Several State Governors Push For More Electric Vehicles By 2025
October 25, 2013

Several State Governors Push For More Electric Vehicles By 2025

Michael Harper for - Your Universe Online

Eight governors from the East and West Coasts have signed a non-binding pledge to bring 3.3 million zero-emissions vehicles on their roads by 2025.

The governors, hailing from states where these vehicles celebrate their greatest popularity, say they’ll add more charging stations in their states, create incentives for fleet operators to choose electric vehicles, and work to drive down home energy costs. Automakers were pleased with the motion as sales of these vehicles have been slower than they had anticipated, partially due to a lack of charging stations along America’s roadways.

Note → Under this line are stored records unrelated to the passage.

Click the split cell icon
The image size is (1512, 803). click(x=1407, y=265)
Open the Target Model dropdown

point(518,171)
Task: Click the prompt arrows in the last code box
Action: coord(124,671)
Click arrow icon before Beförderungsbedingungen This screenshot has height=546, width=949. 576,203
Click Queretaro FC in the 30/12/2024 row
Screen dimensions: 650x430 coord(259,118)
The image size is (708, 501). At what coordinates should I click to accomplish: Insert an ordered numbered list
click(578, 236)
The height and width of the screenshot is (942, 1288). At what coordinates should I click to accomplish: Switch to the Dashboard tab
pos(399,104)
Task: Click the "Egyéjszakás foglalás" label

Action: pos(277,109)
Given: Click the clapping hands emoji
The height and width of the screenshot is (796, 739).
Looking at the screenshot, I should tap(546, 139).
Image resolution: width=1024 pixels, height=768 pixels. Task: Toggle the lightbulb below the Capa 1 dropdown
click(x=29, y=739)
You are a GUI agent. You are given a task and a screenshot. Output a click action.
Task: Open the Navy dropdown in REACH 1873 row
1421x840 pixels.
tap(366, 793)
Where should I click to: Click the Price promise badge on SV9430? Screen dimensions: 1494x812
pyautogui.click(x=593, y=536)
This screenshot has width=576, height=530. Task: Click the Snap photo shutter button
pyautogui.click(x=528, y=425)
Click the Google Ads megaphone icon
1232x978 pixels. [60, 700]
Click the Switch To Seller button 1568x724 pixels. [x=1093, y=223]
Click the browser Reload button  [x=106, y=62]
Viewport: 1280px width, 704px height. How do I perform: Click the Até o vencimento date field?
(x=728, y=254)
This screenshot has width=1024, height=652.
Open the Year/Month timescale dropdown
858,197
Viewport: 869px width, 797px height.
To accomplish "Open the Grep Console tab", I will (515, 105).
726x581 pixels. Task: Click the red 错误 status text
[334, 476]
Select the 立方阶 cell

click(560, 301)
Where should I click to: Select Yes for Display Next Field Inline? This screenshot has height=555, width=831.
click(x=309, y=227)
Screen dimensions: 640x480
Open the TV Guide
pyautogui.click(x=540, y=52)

“There’s much that states can do, and perhaps even more that local governments can do,” said Mary D. Nichols, the chairwoman of the California Air Resources Board in an interview with Matthew Wald of the NY Times. She claimed non-polluting vehicles will soon “go viral” and are currently in their start-up phase.

Governors from California, Connecticut, Maryland, Massachusetts, New York, Oregon, Rhode Island and Vermont aren’t just expecting to pack their roads with electric cars, of course. Other non-polluting vehicles, including hydrogen-fueled machines, are expected to be promoted by this pledge as well.

It’s expected the lack of electric support and high charging costs are keeping many from buying these zero-emission machines. States in the Northeast have been working together to build a network of these charging stations, but outside of these electric-friendly states, power can be difficult to come by. Though these stations are already prevalent in the Northeast, the governors coalition is working on developing uniform signage and a unified method of payment across all stations. The payment stations could work as an E-ZPass for charging.

The governors are also said to be considering other approaches, such as lowering the cost of electricity during peak charging times and requiring property owners to install chargers. Drivers who decide to buy a zero-emissions vehicle may also get preferential treatment while on the road. For instance, it’s been suggested these drivers could be given reduced toll fares when passing through stations and even be allowed to travel in car pool lanes.

While interest in these vehicles seems high, the technology has yet to deliver in a completely reliable way.

Early this year, for instance, a public debate broke out online between one New York Times Auto reviewer and Elon Musk, the CEO of Tesla Motors, which makes premium electric vehicles. Though Tesla has built its own network of ultra-fast charging networks in the West, it decided to expand to the East coast.

When auto reviewer John Broder took the Tesla Model S through the East Coast, he often relied on other charging stations not owned by Musk’s Tesla. After a less-than-favorable review, Musk rebutted with his own claims, most notably that Broder had intentionally set the car up for failure.

As this is the state of zero-emissions vehicles today, the eight governor coalition has some work ahead of it if it plans to facilitate 3.3 million of these vehicles by 2025.